DevOps now manages source code, automation pipelines, CI/CD logic, metadata, and engineering workflows. When these assets become unavailable, entire delivery chains stall — impacting productivity, compliance, and business operations.

Common risks include accidental deletions, misconfigurations, insider actions, platform outages, API limitations, ransomware, and loss of repositories or pipelines. These disruptions can occur even in well-resourced organizations.

Built-in recycle bins and scripts often offer short retention periods, lack metadata coverage, cannot handle cross-platform restores, and fail to meet enterprise security, compliance, or scalability requirements.

Commvault provides unified, cloud-native protection across GitHub, GitLab, Azure DevOps, and more — offering unlimited retention, granular recovery, cross-cloud restores, token rotation, RBAC, audit trails, and scalable cloud storage.

Disruptions can halt engineering productivity, delay software releases, create compliance issues, increase operational risk, and damage reputation — making DevOps resilience essential for business continuity.

Please view video here for a time-stamped transcript

…

Hey everyone, welcome to our session from code to cloud, building resilience across the
DevOps pipeline.

I’m Aashray Agur, Senior Product Manager at Commvault.

This is my third year at Commvault.

I’m based out of Bangalore, India.

In terms of the role, I work with SaaS apps team, directly responsible for Salesforce and
DevOps solutions.

In simple terms, I’m the guy responsible for understanding the needs of the customer and
design meaningful software solutions in this space.

Today our speaker and guest, have Anilkumar from Oikocredit.

Before I hand it over to him, I’d like to speak a bit about Oikocredit.

Oikocredit is one of the largest social impact investors and cooperatives in the world.
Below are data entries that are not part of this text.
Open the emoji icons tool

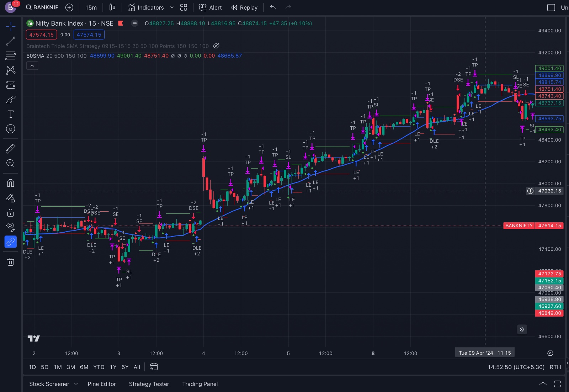click(x=11, y=129)
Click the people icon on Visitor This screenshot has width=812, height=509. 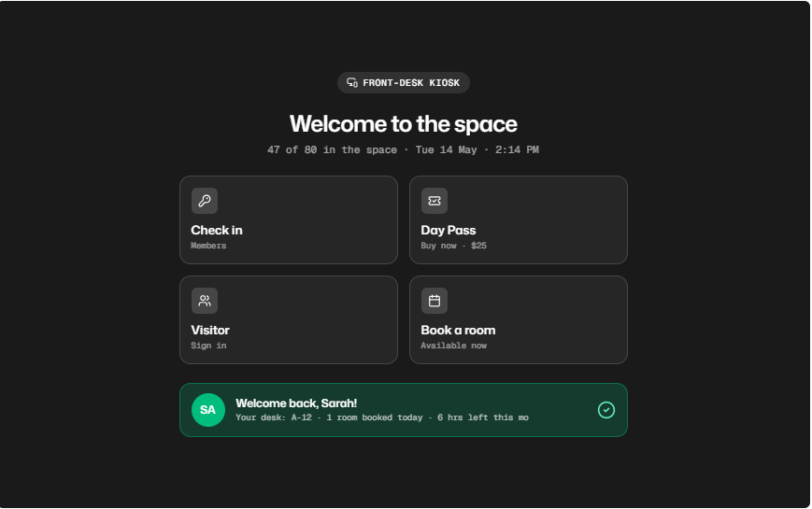(x=205, y=301)
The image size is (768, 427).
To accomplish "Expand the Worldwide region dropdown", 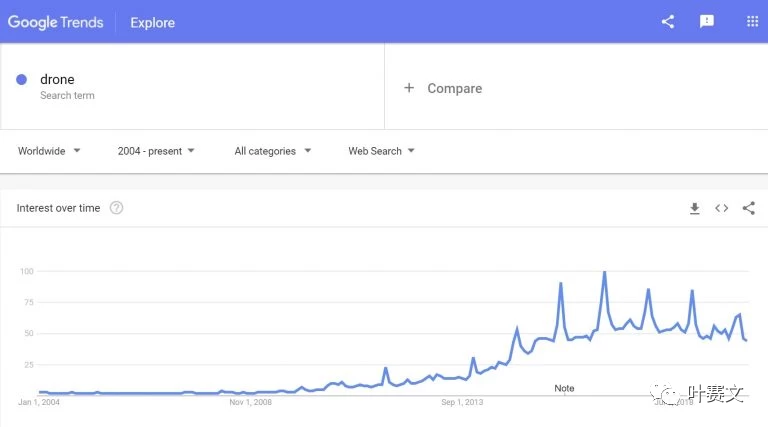I will click(49, 151).
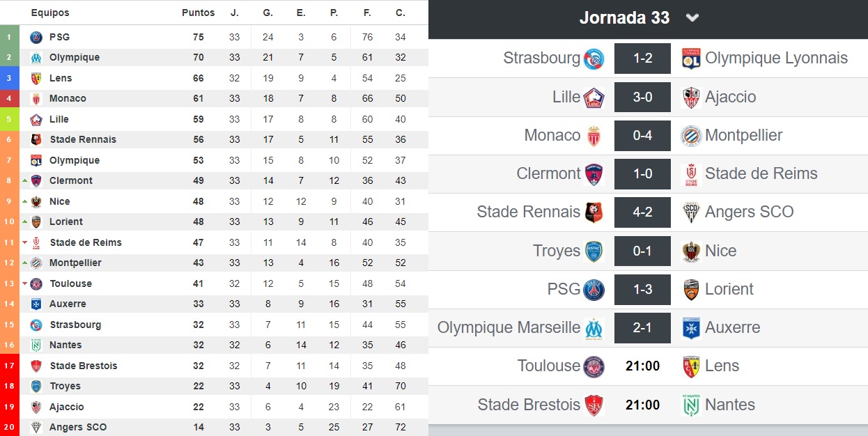Select the Strasbourg logo in match list
Screen dimensions: 868x436
tap(594, 59)
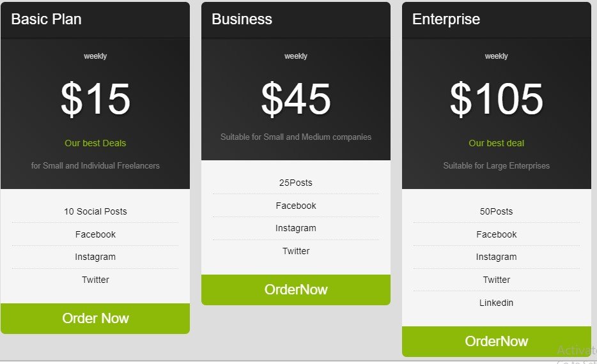Click OrderNow on the Enterprise plan
597x364 pixels.
coord(496,341)
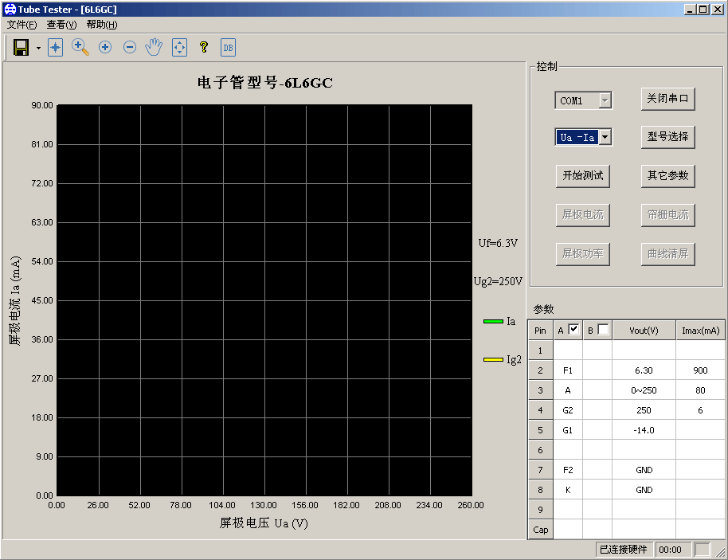
Task: Activate the magnifier zoom tool
Action: (x=80, y=47)
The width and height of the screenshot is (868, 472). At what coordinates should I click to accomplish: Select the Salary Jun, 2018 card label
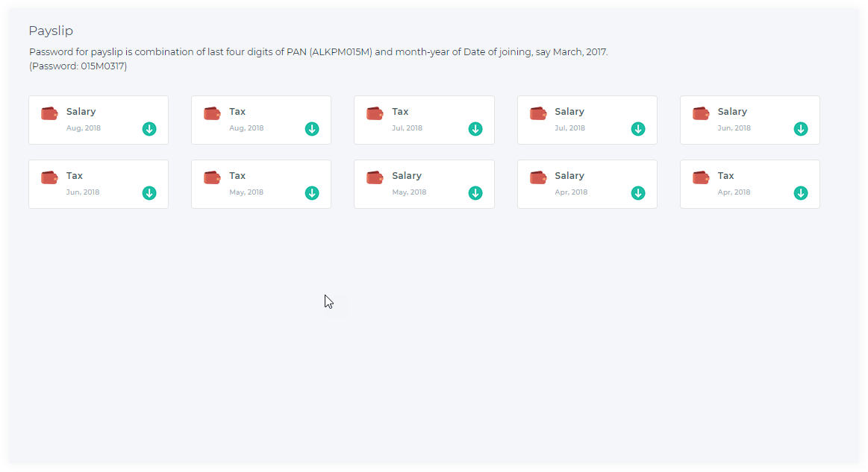click(732, 111)
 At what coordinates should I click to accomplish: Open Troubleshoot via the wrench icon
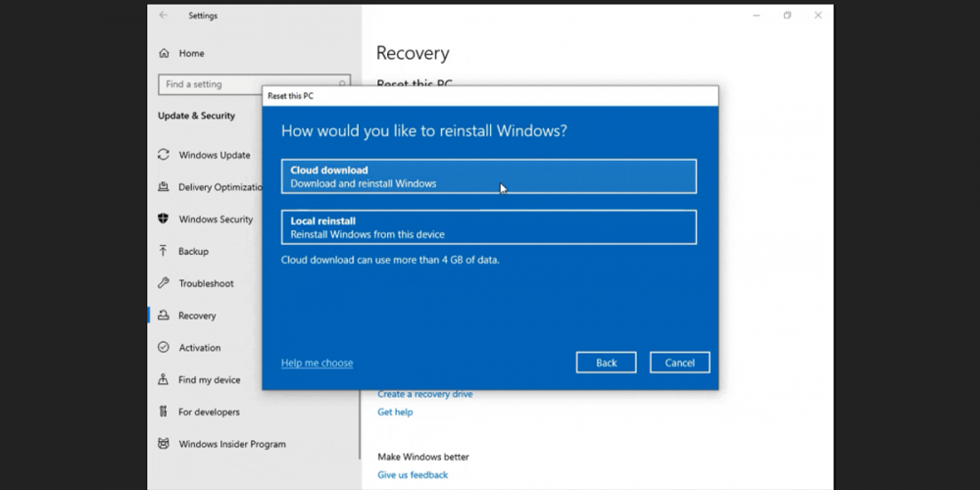tap(164, 283)
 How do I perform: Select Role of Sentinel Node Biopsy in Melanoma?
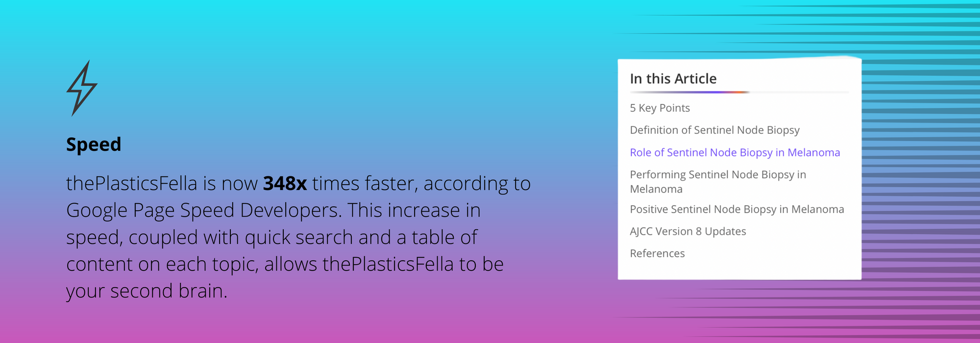[735, 153]
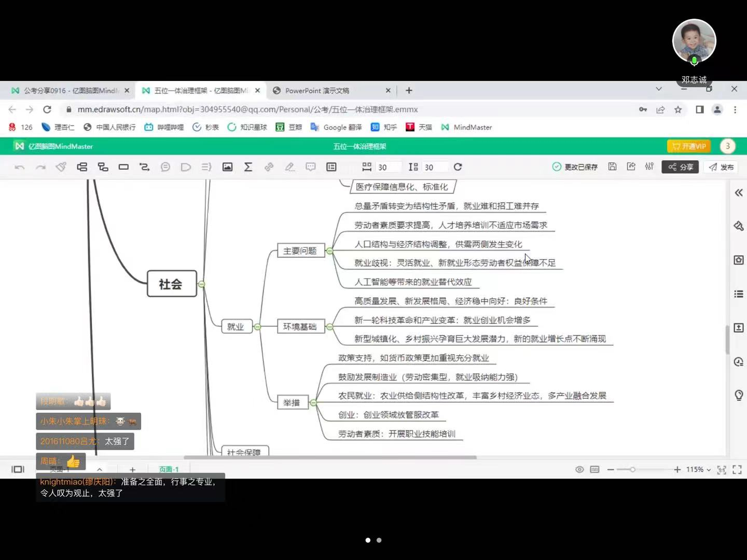Select the 页面-1 page tab
The height and width of the screenshot is (560, 747).
[x=169, y=470]

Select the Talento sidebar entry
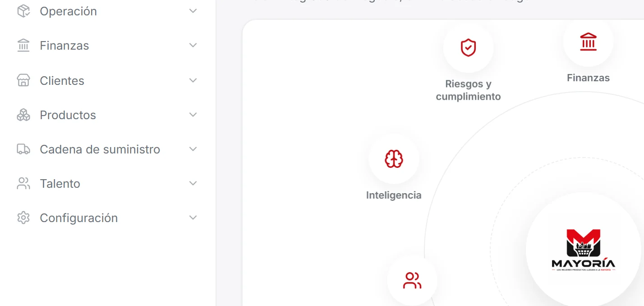tap(108, 184)
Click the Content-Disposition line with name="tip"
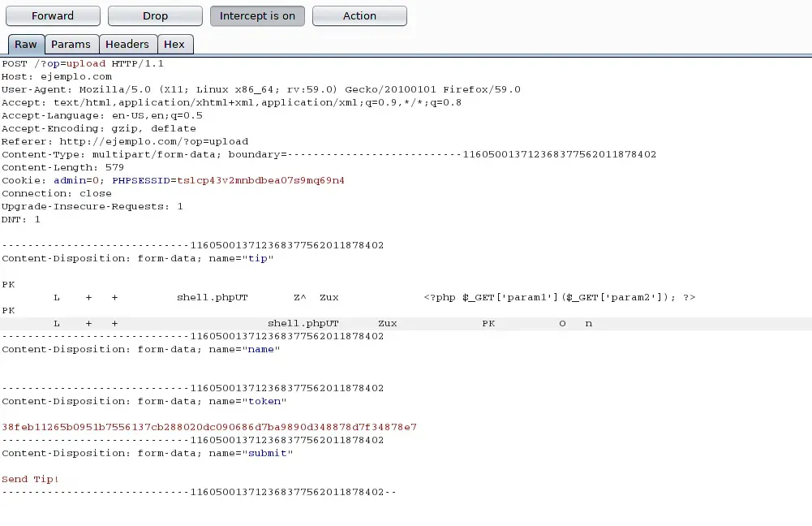The height and width of the screenshot is (526, 812). coord(137,258)
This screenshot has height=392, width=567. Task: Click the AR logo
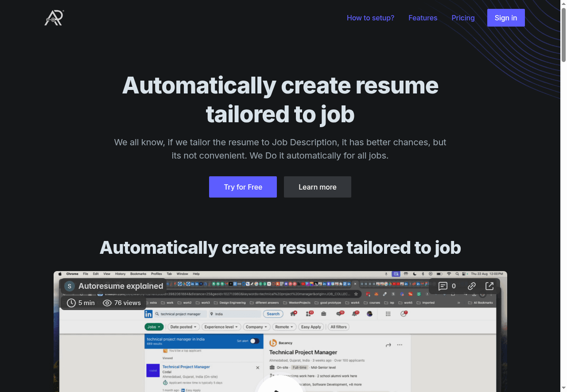click(53, 18)
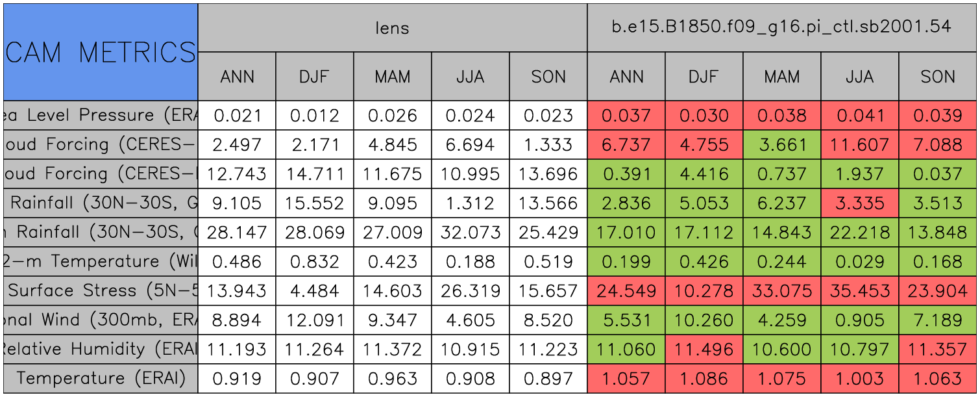The image size is (980, 397).
Task: Select the lens JJA value 26.319
Action: click(470, 290)
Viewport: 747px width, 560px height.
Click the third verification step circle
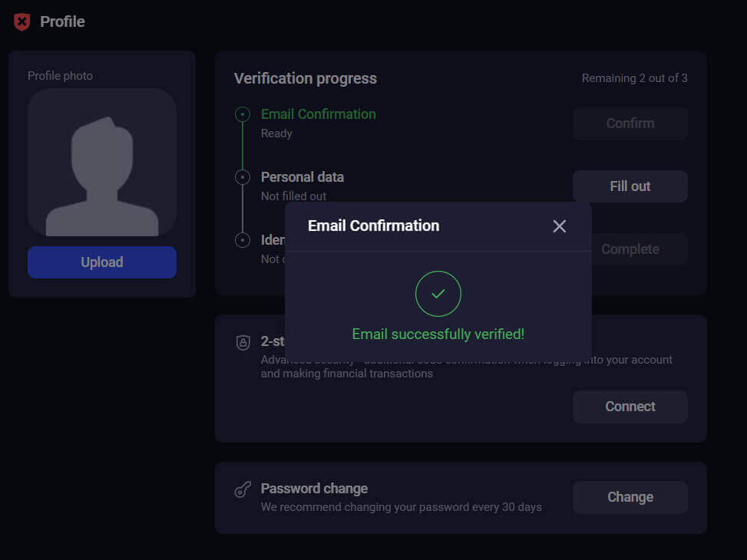[243, 240]
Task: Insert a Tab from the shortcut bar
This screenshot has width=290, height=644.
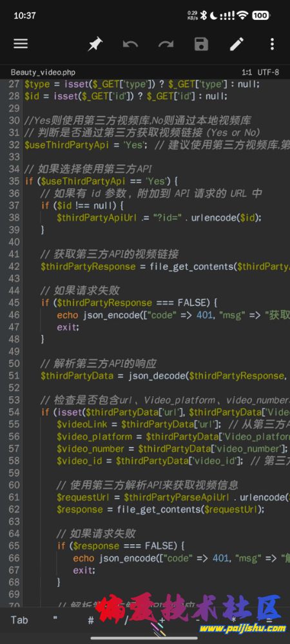Action: pyautogui.click(x=19, y=620)
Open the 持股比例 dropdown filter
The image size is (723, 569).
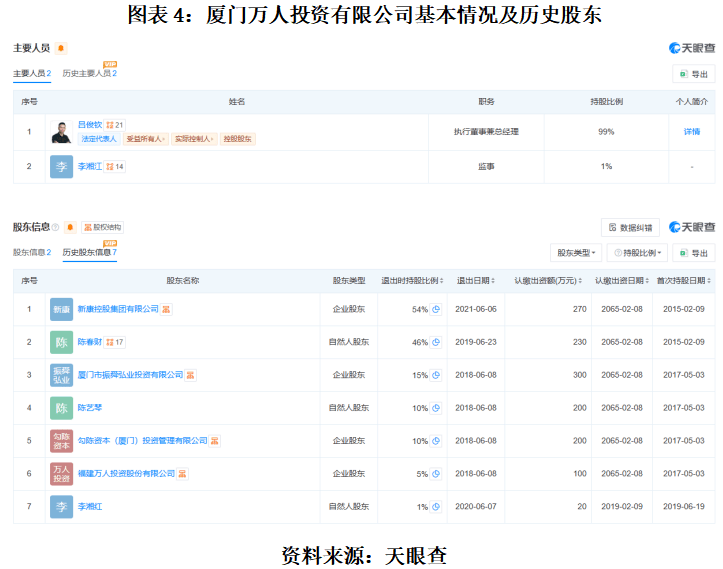point(636,253)
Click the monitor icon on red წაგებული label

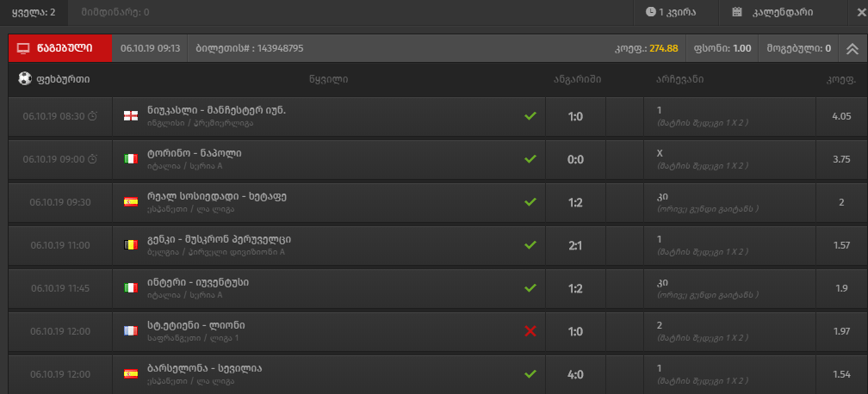[x=23, y=48]

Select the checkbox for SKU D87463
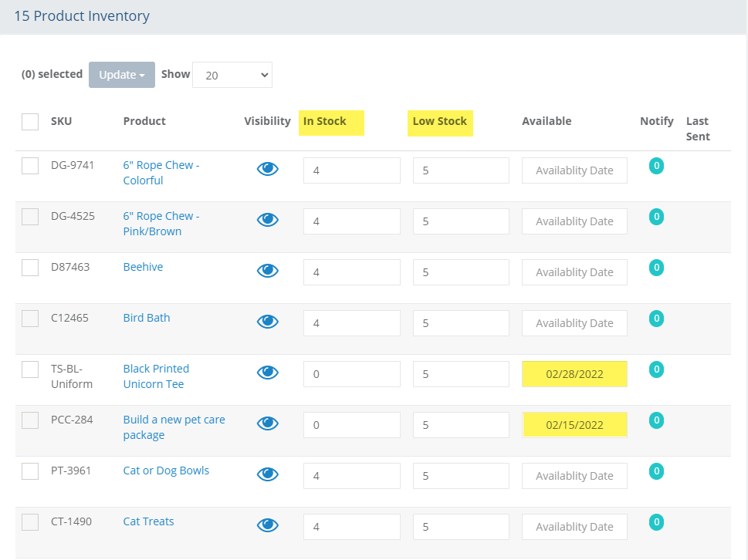coord(30,268)
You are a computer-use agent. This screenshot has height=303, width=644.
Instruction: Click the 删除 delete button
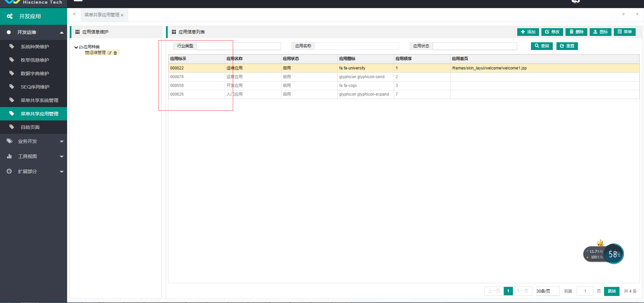576,32
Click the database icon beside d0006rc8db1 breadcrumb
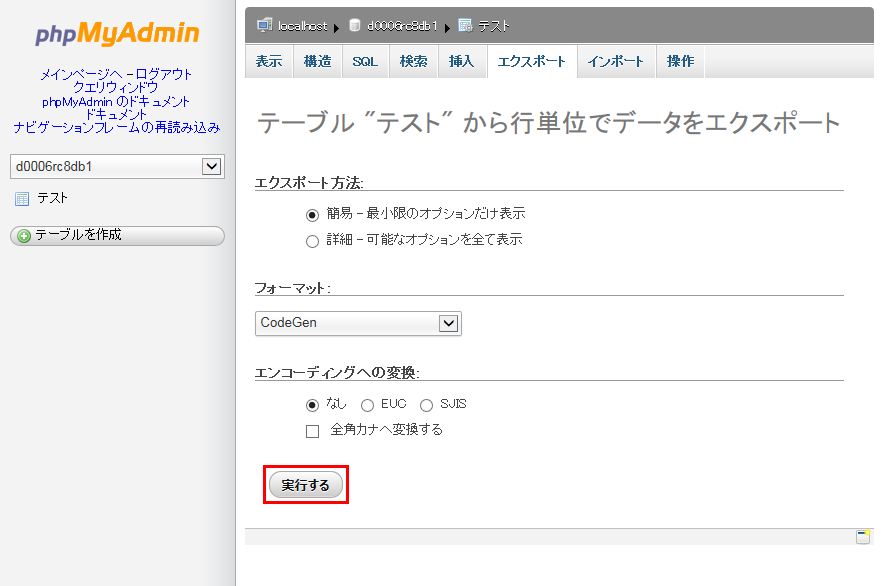 click(x=355, y=25)
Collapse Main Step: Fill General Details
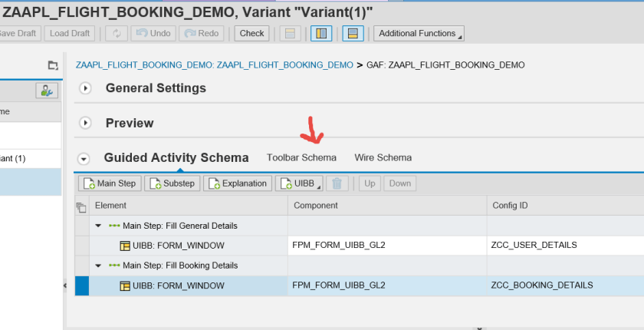Viewport: 644px width, 330px height. tap(98, 226)
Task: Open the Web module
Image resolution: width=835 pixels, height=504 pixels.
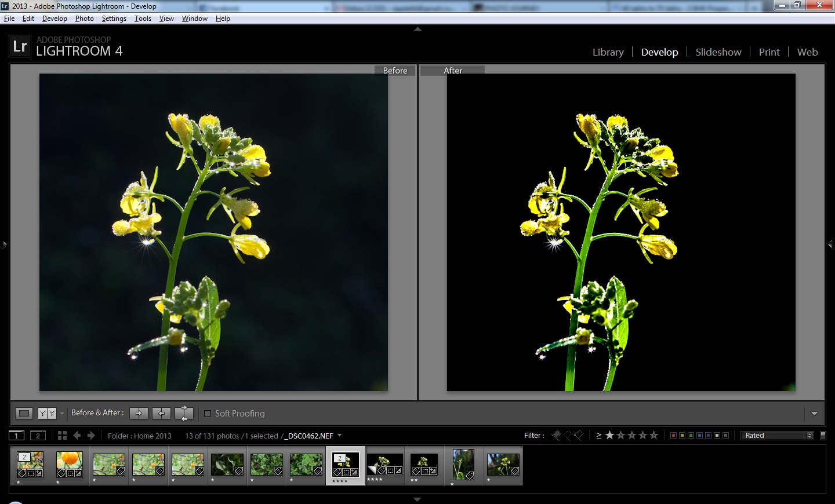Action: click(807, 52)
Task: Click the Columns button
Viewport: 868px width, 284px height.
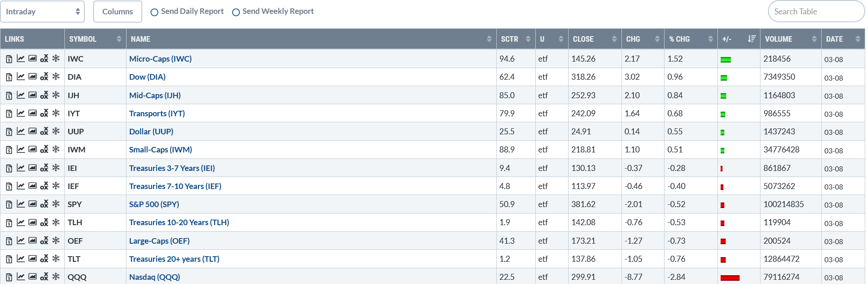Action: [118, 12]
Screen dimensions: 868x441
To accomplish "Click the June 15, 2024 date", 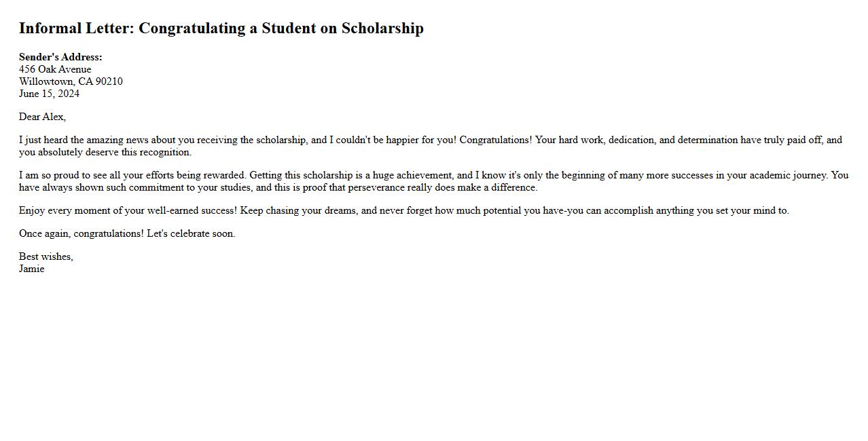I will coord(49,94).
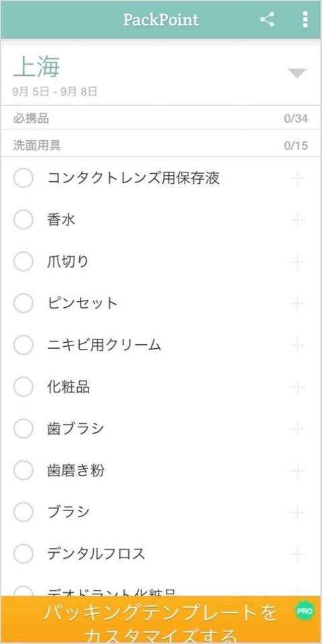
Task: Tick the デンタルフロス checkbox
Action: pyautogui.click(x=23, y=553)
They promote sustainable development through investments in financial inclusion,
agriculture, and renewable energy.

They are headquartered in Netherlands.

And Anil is the cloud engineer at

Oikocredit.

to you, Anil.

It would be great if you can talk a bit about your role, where you’re based out of Yeah,
of course.

Yeah, firstly, uh I’m Anil.

I work as a cloud engineer at Oikocredit so I’m based in the Netherlands.

So my focus is uh on implementing, assisting in design and maintaining cloud-based
infrastructure.

The most fun part, the automation process so things can happen faster.

So in short, I make sure our cloud environment runs smooth, secure, and efficient.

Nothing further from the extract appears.